Lenovo is, among all of the major suppliers of HPC systems in the world, perhaps uniquely positioned to have a very large share of the HPC market.
The bulk of the company’s HPC business initially was founded on the System x server business that it acquired from IBM a few years back plus the related storage and cluster management software that Lenovo licensed from Big Blue as part of the deal. But Lenovo, which serves Chinese hyperscalers and cloud builders, knows a thing or two about scale out distributed computing and how to get the cost of a machine down to compete. And so, it is winning deals and growing its business.
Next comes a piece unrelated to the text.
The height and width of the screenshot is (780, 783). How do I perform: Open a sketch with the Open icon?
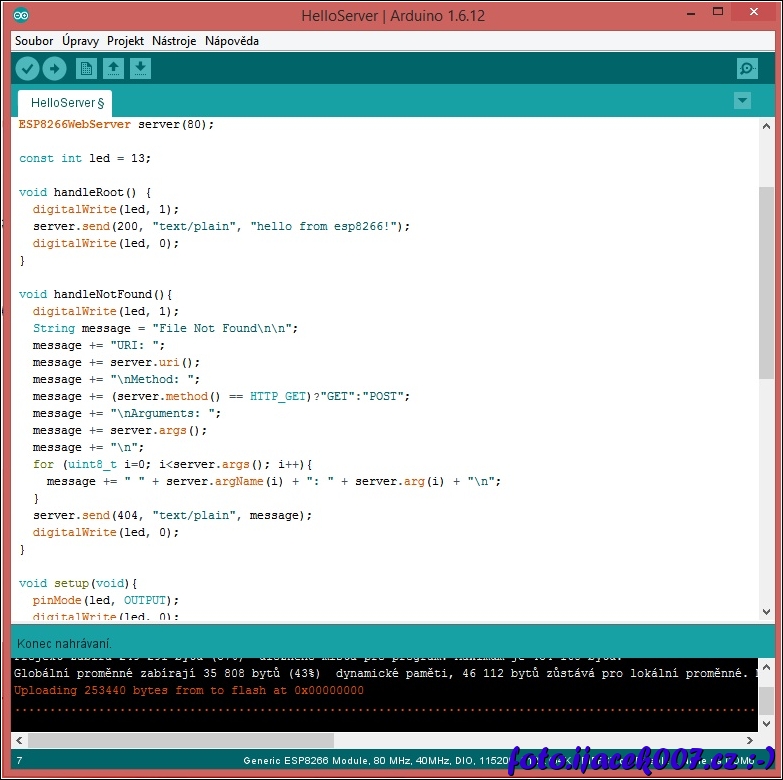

The November 2018 Top500 rankings of machines running the Linpack Fortran benchmark is a case in point in how far Lenovo has come. If you drill down into the current list, Lenovo had an aggregate of 234.3 petaflops of Linpack performance (16.6 percent of the total capacity on the list) across 7.74 million cores in 140 systems, for the first time besting Cray, which had 193 petaflops of sustained double precision oomph on Linpack on 49 machines with just over 7 million cores, comprising 13.6 percent of total capacity. For some reason, the “Summit” supercomputer at Oak Ridge National Laboratory and the companion “Sierra” system at Lawrence Livermore National Laboratory are not labeled IBM machines (they share the label with Mellanox and Nvidia) even though IBM is the prime contractor, but if you add these machines into the True Blue base of machines, then IBM has 15 machines on the list with a total of 296.4 petaflops of sustained performance on Linpack across 7.6 million cores. The point is, Lenovo is keeping pace with IBM and Cray and it is staying well ahead of Chinese rivals Inspur, Sugon, and Huawei.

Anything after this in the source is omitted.